Areas that need very close attention include building orientation and window sizes, which need to be absolutely right to optimise solar gains, natural light and views. Depending on orientation, window shading also needs to be carefully designed so that overheating is prevented without blocking daylight. Most rooms have manually opening windows, with a simple indicator light to show whether opening windows is beneficial or energy costly.
The relationship between the building’s surface area and its volume need to be analysed and considered so that the building’s layout minimises heat losses. Triple glazing, thicker insulation and airtightness need to be planned and factored in. And all heat generated from building use needs to be quantified and taken into account in the design – ranging from numbers of occupiers and school equipment to food preparation in the kitchen.

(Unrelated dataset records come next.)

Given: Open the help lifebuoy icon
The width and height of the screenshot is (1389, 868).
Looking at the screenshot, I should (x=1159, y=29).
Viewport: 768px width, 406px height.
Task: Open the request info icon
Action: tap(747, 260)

Passivhaus buildings have more high-performance elements and the specification for mechanical and electrical components requires better products. In addition, contractors need to be extremely diligent to ensure the top quality workmanship and installation that the standard requires.
With quality critical to achieving certification, Willmott Dixon engaged with the supply chain at a very early stage to communicate its significance, and continually reinforced the importance of getting things absolutely right. Graham Thompson at Willmott Dixon explains: “A key part of this was a Passivhaus-specific induction for the entire supply chain. Every person was made aware of the concept, why getting everything right was so important and why stringent quality control was essential.”
To support this, an open, ‘no blame’ culture was established, with everyone encouraged to speak up if they thought something was being done wrong. These messages were strengthened by toolbox talks throughout the project and by having posters on constant display.
High levels of insulation are integral to Passivhaus. Where insulation boards abut there must be no gap, additionally the tolerance (air gap) behind and between can be no bigger than 3mm so quality needs to be outstanding. For example, the school’s ground floor, set on concrete slabs, and CLT roof both required perfectly abutted insulation boards that met these extremely tight gap tolerances, through multiple layers with staggered joints. On the timber-framed second and third storeys, insulation was pumped into the wall void to completely fill it.
Achieving airtightness is a huge challenge on a Passivhaus building and it can’t be left until the end of a project. Every single interface needs to be completed efficiently and to high quality standards, every inch of the airtightness membrane needs to be checked, and checks and tests must to be carried out continually.
Rigorous control of any type of drilling or penetration through the building envelope is essential. On the project, penetration schedules were set, with every item carefully inspected to make sure it was correctly sealed and signed off before being covered over. As part of the process, two Willmott Dixon airtightness champions were appointed. They continually checked every area and made sure that penetrations were fully and correctly sealed, and took photos of everything for compliance submissions to the Passivhaus accreditation body.
On a Passivhaus building, the requirement is for very low air leakage rates, with no more than 0.6 air changes per hour. For conventional buildings, the air change requirement under building regulations is around 10.0 m3/h.m2 and for a BREEAM building, it’s 4.0. Willmott Dixon achieved 0.30 air changes per hour on the school (equivalent to 0.7 m3/h.m2), which for a building of over 10,000 square metres is remarkable.
“The airtightness champions were instrumental in achieving the building’s low air changes per hour”, said Christian Dimbleby, Architype Architects. “They carried out constant checks all around the building for about two years, which really shows their commitment”.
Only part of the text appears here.